▸ EXTRAIT PROPOSÉ
----
Pris d’une « terreur panique » plusieurs milliers de personnes réfugiées
se précipitent sur la route de Tende pour gagner le Piémont et fuir
l’arrivée des Français : « je pris le chemin du Piémont comme tous
les autres. J’eusse désiré trouver une monture ou une charrette pour
emporter tous mes effets, mais la troupe s’était saisie de tout, de sorte
qu’il fallut que je chargeasse mon dos. (…) Tout le long du chemin, je vis
le même spectacle de gens qui fuyaient avec précipitation (…). La plupart
pleuraient et s’imaginaient que les Français, entrés déjà dans leur ville,
allaient les égorger »
.
Nice est abandonnée. Le 29 septembre, les Français
entrent dans la ville. Les intempéries et la crue du Var offrent aux
Piémontais un répit salutaire. La brusque montée des eaux empêche
l’acheminement des troupes et de l’intendance. Isolé sur la rive gauche du
Var, D’ANSELME préfère consolider ses acquis avant de pousser plus avant.
----
▸ DONNÉES FOURNIES

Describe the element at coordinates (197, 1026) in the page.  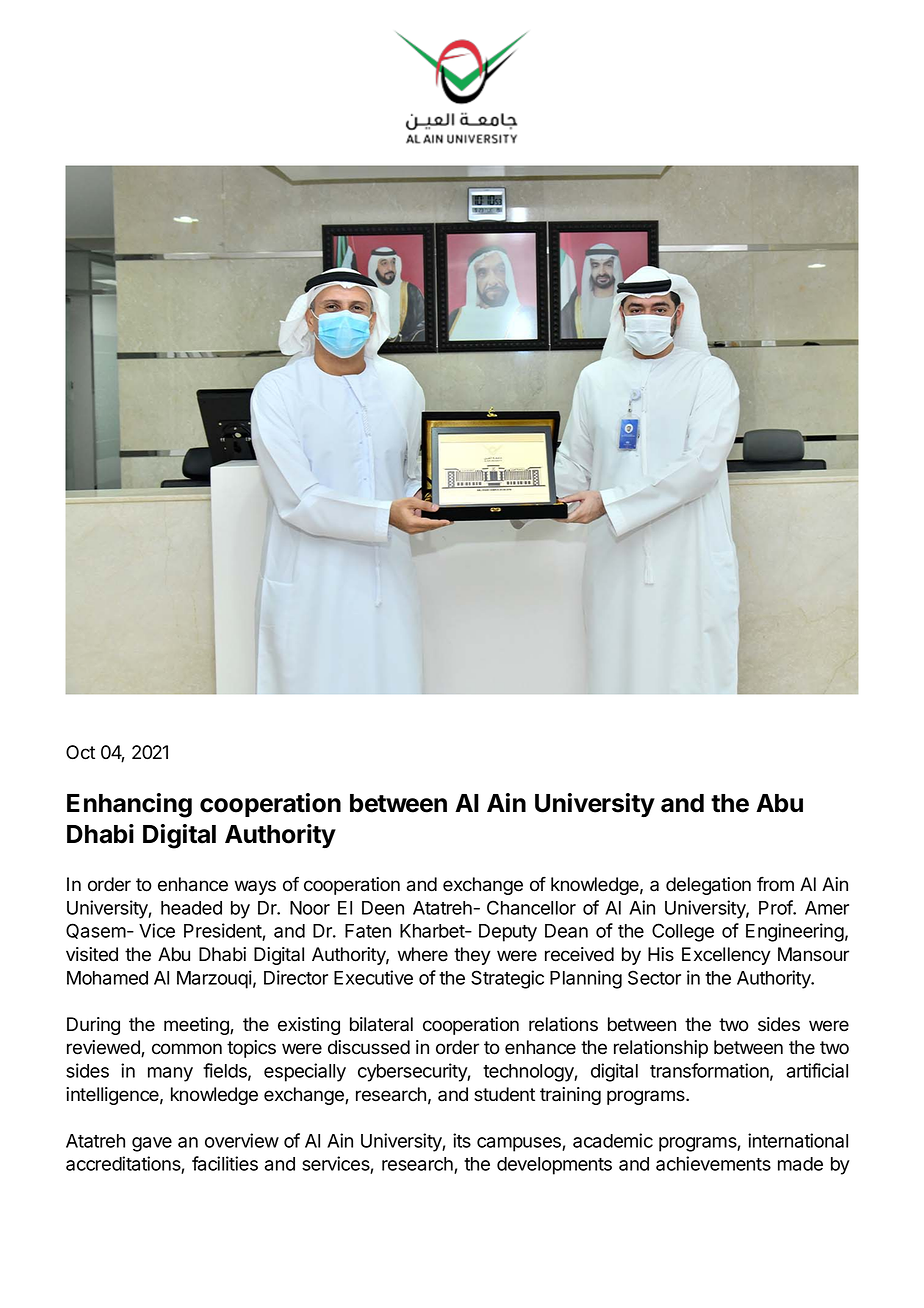
I see `meeting` at that location.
----
▸ TRAVAIL DEMANDÉ
[1] Répondez à ces questions d'après l'extrait :
(a) Quelle route les réfugiés empruntent-ils pour gagner le Piémont ?
(b) À quelle date les Français entrent-ils dans Nice ?
(c) Qu'est-ce qui offre aux Piémontais un répit salutaire ?
[2] Recopiez l'extrait depuis « Nice est abandonnée. » jusqu'à « pousser plus avant. » inclus.

▸ CORRIGÉ
[1]
(a) Ils empruntent la route de Tende.
(b) Les Français entrent dans Nice le 29 septembre.
(c) Les intempéries et la crue du Var offrent ce répit aux Piémontais.

[2]
Nice est abandonnée. Le 29 septembre, les Français
entrent dans la ville. Les intempéries et la crue du Var offrent aux
Piémontais un répit salutaire. La brusque montée des eaux empêche
l’acheminement des troupes et de l’intendance. Isolé sur la rive gauche du
Var, D’ANSELME préfère consolider ses acquis avant de pousser plus avant.